Before testosterone sends you running into your ‘man cave’, I thought that you should know what happened last week. My friend’s father passed away from a massive heart attack. The tragic thing was that he was only 58 years old and it could have been prevented.

He had a random blood pressure check at work and the doctor highlighted that his blood pressure was sky high and advised him to go to the hospital. Yet he ignored the doctor’s advice. Only weeks later he passed away and his family are left to grieve.

Sadly, my friend’s father, was an example of many men who won’t see a doctor until it is too late. Conditions such as heart disease, diabetes, and kidney disease can be stopped in their tracks with simple health tests.

Whether you think doctors don’t know what their talking about, or think you are feeling healthy and don’t see the point in going, making excuses may impact on your health and ultimately your life.

Acting upon the seven point health check list below just might save your life.

1. Blood pressure test:

Why? High blood pressure or hypertension is often referred to as the silent killer as it has no symptoms and one in three Australians over 25 are affected, according to the National Stroke Foundation. It is a major risk factor for coronary heart disease, stroke, heart failure, and kidney disease. The risk of disease increases as the level of blood pressure increases.

How often? Dr Chris Clifopoulos of Croxton Medical Centre advises that blood pressure be checked annually, or in between if you are feeling unwell.

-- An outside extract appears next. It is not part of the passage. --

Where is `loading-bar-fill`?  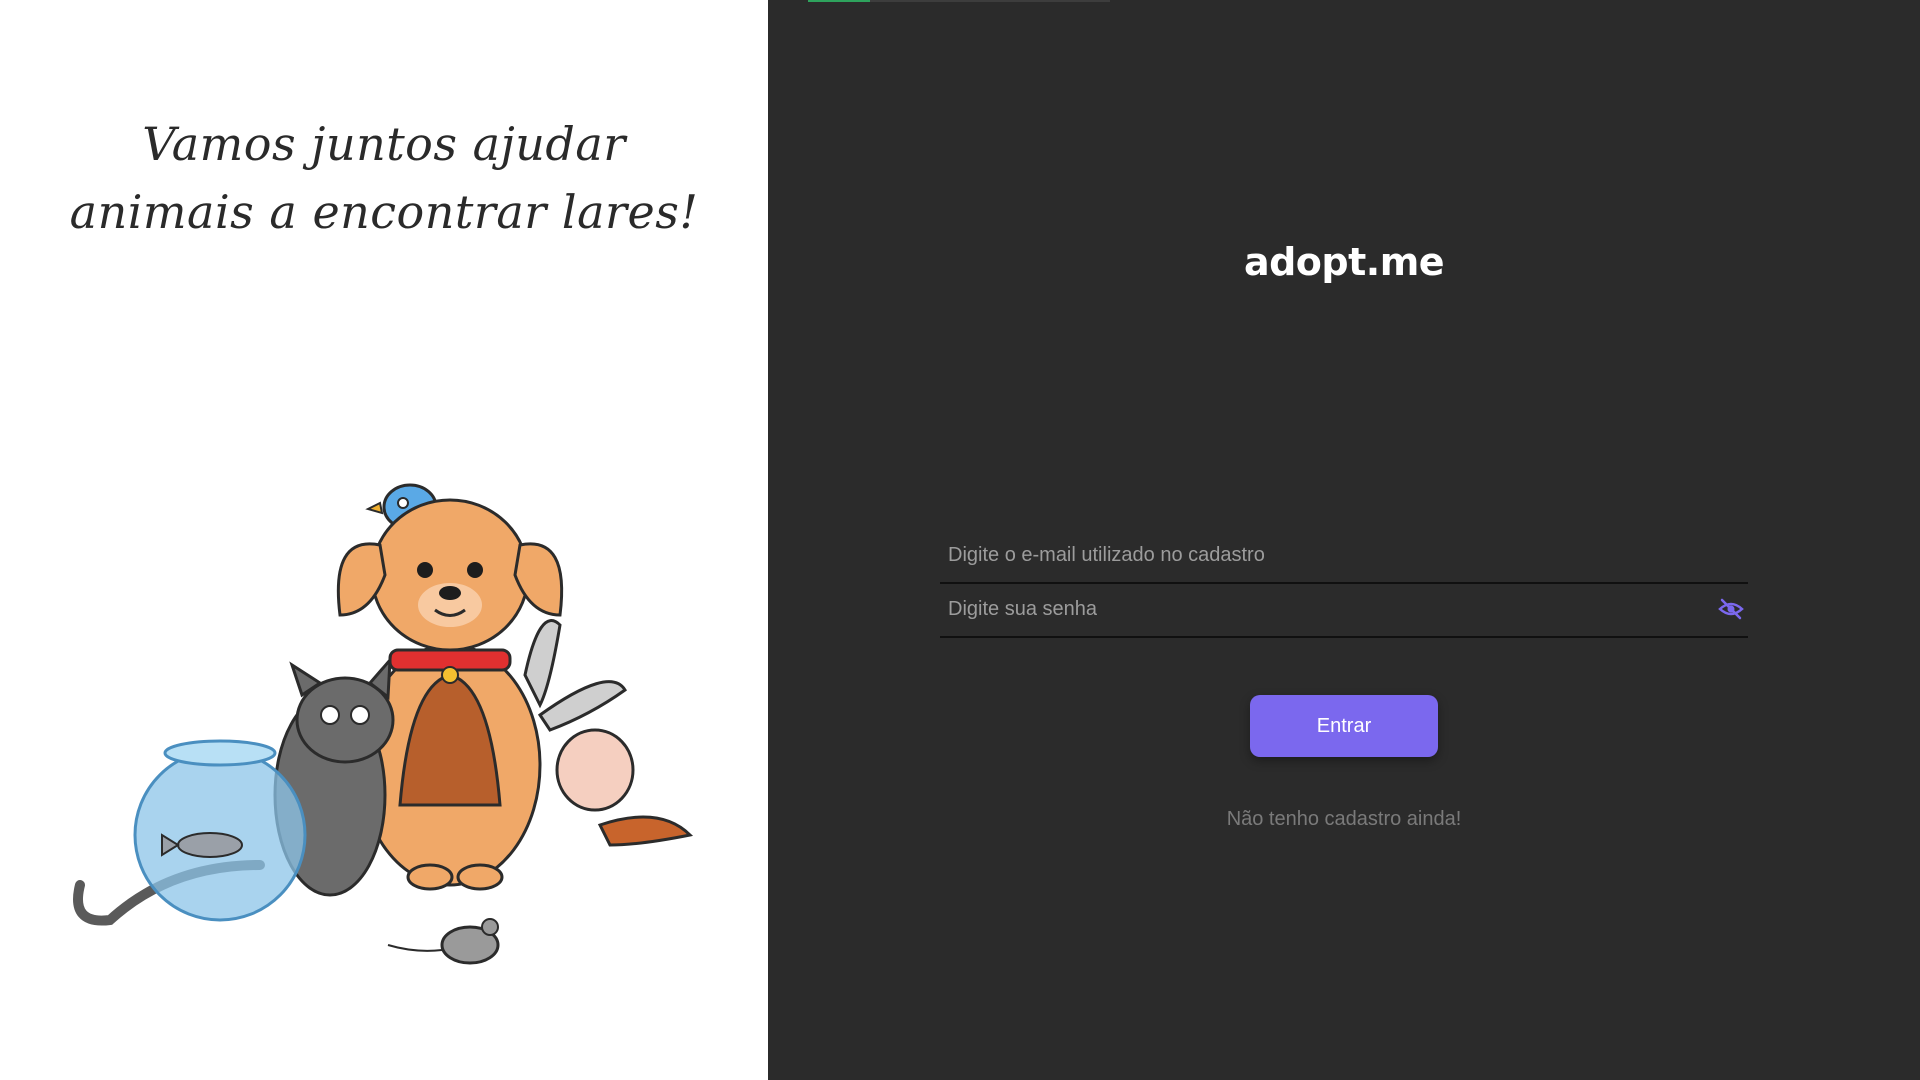 loading-bar-fill is located at coordinates (839, 1). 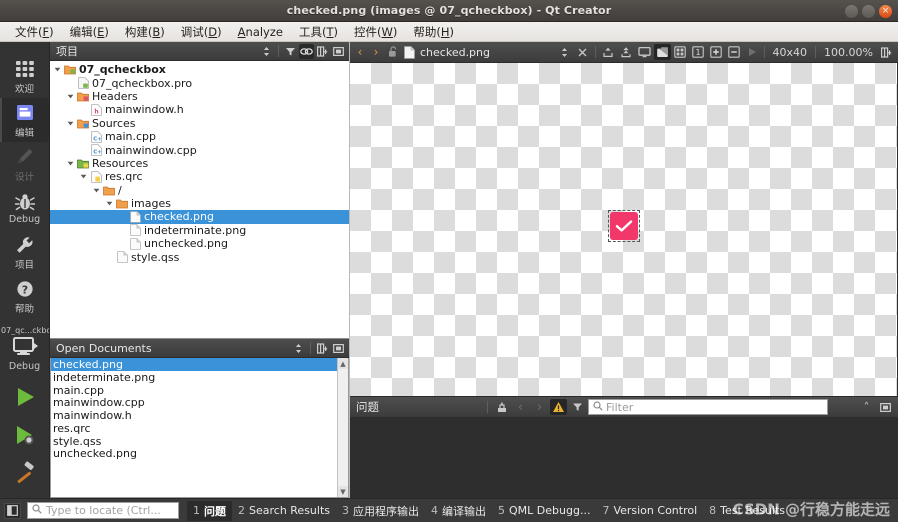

2. Blood cholesterol and triglyceride blood tests:

Why? The higher your blood cholesterol level and triglyceride levels, the greater your risk for developing heart disease or having a heart attack.

How often? “If you are at high risk of cardiovascular disease or have a family history, you should see your doctor for a test every year from the age of 40,” advises Dr Clifopoulos. “Otherwise start testing from 45 on an annual basis.”

3. Prostate examination:

Why? So you don’t die a preventable death. Prostate cancer is the most common cancer in Australian men and early, curable prostate cancer may not have symptoms. However if you do experience symptoms such as waking frequently at night to urinate, pain or difficulty in urinating, sudden urges to urinate, painful ejaculation, blood in the urine, or decreased libido, see your doctor.

How often? The Prostate Council Foundation of Australia recommends that men 50+ and those from 40 years of age with a family history should have voluntary annual assessments in the form of a Prostate Specific Antigen blood test together with a Digital Rectal Examination.

4. Bowel examination:

Why? Bowel cancer is the second most common cause of cancer-related death in Australia, with an approximate one in 12 risk of an Australian getting bowel cancer in their lifetime. According to the Cancer Council Australia, regular bowel cancer screening reduces bowel cancer deaths by 33%.

How often? The Cancer Council recommends that those 50 and over use the Faecal Occult Blood Test annually (this is mailed out free to those 50+ in Victoria) to detect any signs of bowel cancer. Dr Clifopoulos advises that those at high risk of bowel cancer (e.g. if you have a family history) have at least one colonoscopy over the age of 50. If you notice any bleeding from the rectum, a persistent change in bowel habit, unexplained weight loss and tiredness, see your doctor.

5. Blood glucose level test 

Why? To check for pre-diabetes or diabetes, which does not always have symptoms. Pre-diabetes is a condition in which blood sugar levels are higher than normal, although not high enough to be called diabetes. Without treatment, approximately one in three people with pre-diabetes will go on to develop diabetes.

The good news is that if diagnosed with pre-diabetes, it is possible to prevent it from developing into type 2 diabetes through lifestyle modifications. Also if you already have type 2 diabetes, the sooner you find out the better your chance of preventing serious health complications.

How often? This is dependent on your risk level, however aim to have a full blood examination including a blood glucose test once a year.
If you have a family history of diabetes, Dr Clifopoulos says that you can have your blood glucose tested at your GP (they will have a blood glucose machine in their practice) whenever necessary.

6. Testicle examination:

Why? If found and treated early, testicular cancer can be cured in almost all cases.

How often? From puberty onwards men should regularly examine their testicles to establish what feels normal for them and see their doctor if they notice any of the following: a hard lump on the front or side of the testicle, swelling or enlargement, pain or discomfort in the testicle or scrotum, an unusual difference between one testicle and the other, or a heavy dragging feeling in the scrotum.

7. Skin examination:

Why? Skin cancer (non-melanoma and melanoma) is the most common form of cancer and two in three Australians will be diagnosed with skin cancer by the age of 70, according to Sun Smart (www.sunsmart.com.au). Melanoma is the deadliest of skin cancers but early detection increases the likelihood of survival.

How often? Any mole/spot that suddenly darkens or changes shape should be checked out, especially if you have many moles or a family history of melanoma.
Dr Clifopoulos encourages patients to have an annual skin exam over the age of 50.